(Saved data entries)
+ + + + + + +

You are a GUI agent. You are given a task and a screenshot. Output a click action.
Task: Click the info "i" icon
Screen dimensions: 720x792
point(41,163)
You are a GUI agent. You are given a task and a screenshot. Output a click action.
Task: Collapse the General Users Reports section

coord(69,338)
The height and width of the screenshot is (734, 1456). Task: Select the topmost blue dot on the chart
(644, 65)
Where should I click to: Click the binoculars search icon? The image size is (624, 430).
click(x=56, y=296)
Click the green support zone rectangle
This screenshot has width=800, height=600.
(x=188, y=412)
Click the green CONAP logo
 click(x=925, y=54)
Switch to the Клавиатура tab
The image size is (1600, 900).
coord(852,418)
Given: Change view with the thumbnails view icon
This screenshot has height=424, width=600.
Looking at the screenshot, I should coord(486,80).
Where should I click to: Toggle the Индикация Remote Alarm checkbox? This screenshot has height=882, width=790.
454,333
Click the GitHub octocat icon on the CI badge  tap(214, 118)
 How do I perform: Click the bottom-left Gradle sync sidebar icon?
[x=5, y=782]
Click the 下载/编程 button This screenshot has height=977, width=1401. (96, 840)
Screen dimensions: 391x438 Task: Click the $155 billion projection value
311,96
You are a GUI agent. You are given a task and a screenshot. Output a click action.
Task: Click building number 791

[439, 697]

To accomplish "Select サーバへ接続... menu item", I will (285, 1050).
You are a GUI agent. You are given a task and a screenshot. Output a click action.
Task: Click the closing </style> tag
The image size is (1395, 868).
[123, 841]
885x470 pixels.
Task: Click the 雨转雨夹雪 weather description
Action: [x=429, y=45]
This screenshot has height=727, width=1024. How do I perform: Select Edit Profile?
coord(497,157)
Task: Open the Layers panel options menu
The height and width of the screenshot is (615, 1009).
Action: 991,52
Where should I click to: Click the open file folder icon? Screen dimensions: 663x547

+ + + + + + +

### Problem requirements
Please type the entries above out again exactly.

### Expected answer
You are a GUI agent. You are given a task and a screenshot. Output a click action.
Task: Click the info "i" icon
Screen dimensions: 720x792
point(41,163)
You are a GUI agent. You are given a task and a screenshot. Output a click action.
Task: Collapse the General Users Reports section

coord(69,338)
The height and width of the screenshot is (734, 1456). Task: Select the topmost blue dot on the chart
(644, 65)
Where should I click to: Click the binoculars search icon? The image size is (624, 430).
click(x=56, y=296)
Click the green support zone rectangle
This screenshot has width=800, height=600.
(x=188, y=412)
Click the green CONAP logo
 click(x=925, y=54)
Switch to the Клавиатура tab
The image size is (1600, 900).
coord(852,418)
Given: Change view with the thumbnails view icon
This screenshot has height=424, width=600.
Looking at the screenshot, I should coord(486,80).
Where should I click to: Toggle the Индикация Remote Alarm checkbox? This screenshot has height=882, width=790.
454,333
Click the GitHub octocat icon on the CI badge  tap(214, 118)
 How do I perform: Click the bottom-left Gradle sync sidebar icon?
[x=5, y=782]
Click the 下载/编程 button This screenshot has height=977, width=1401. (96, 840)
Screen dimensions: 391x438 Task: Click the $155 billion projection value
311,96
You are a GUI agent. You are given a task and a screenshot. Output a click action.
Task: Click building number 791

[439, 697]

To accomplish "Select サーバへ接続... menu item", I will (285, 1050).
You are a GUI agent. You are given a task and a screenshot. Output a click action.
Task: Click the closing </style> tag
The image size is (1395, 868).
[123, 841]
885x470 pixels.
Task: Click the 雨转雨夹雪 weather description
Action: [x=429, y=45]
This screenshot has height=727, width=1024. How do I perform: Select Edit Profile?
coord(497,157)
Task: Open the Layers panel options menu
The height and width of the screenshot is (615, 1009).
Action: 991,52
Where should I click to: Click the open file folder icon? Screen dimensions: 663x547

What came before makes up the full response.